**EXERCISE INSTRUCTIONS**
Scan the data. Collect each line that contains the word "Profile".
[DATASET]
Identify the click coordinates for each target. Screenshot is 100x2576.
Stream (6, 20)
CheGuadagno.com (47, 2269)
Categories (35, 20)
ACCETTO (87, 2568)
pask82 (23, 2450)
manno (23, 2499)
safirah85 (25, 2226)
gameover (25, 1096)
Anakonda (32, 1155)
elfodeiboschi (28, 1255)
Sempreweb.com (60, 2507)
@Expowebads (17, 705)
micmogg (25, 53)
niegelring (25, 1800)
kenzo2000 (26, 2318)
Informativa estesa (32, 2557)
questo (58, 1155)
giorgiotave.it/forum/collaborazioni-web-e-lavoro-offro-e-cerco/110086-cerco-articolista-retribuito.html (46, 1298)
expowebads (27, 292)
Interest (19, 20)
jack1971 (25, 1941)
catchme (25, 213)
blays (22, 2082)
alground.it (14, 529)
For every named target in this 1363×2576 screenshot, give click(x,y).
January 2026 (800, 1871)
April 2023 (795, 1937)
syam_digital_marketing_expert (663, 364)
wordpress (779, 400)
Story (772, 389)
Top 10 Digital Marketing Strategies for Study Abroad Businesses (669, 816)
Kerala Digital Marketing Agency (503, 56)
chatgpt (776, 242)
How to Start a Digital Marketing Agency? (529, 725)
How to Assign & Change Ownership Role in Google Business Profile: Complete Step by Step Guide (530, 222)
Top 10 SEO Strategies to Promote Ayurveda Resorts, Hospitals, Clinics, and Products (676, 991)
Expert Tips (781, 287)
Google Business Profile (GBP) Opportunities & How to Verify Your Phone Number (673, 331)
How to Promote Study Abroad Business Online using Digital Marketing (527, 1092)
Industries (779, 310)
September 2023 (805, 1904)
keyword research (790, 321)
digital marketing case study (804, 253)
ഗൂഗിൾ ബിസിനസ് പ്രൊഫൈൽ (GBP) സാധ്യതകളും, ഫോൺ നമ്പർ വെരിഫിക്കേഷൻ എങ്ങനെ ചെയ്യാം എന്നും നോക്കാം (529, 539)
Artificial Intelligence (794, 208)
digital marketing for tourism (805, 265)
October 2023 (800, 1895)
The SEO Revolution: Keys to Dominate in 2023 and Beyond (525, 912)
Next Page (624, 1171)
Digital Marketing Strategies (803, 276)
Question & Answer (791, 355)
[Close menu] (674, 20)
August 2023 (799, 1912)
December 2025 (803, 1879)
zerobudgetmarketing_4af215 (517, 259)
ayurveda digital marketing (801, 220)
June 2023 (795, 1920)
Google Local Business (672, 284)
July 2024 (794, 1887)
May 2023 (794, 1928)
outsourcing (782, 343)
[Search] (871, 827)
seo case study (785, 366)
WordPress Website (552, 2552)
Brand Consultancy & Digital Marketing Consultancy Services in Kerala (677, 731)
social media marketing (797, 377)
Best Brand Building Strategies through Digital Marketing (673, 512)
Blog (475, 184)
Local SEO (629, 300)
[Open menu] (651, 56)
[/DATASET]
**RESULT FOR THIS TASK**
How to Assign & Change Ownership Role in Google Business Profile: Complete Step by Step Guide (530, 222)
Google Business Profile (GBP) Opportunities & How to Verify Your Phone Number (673, 331)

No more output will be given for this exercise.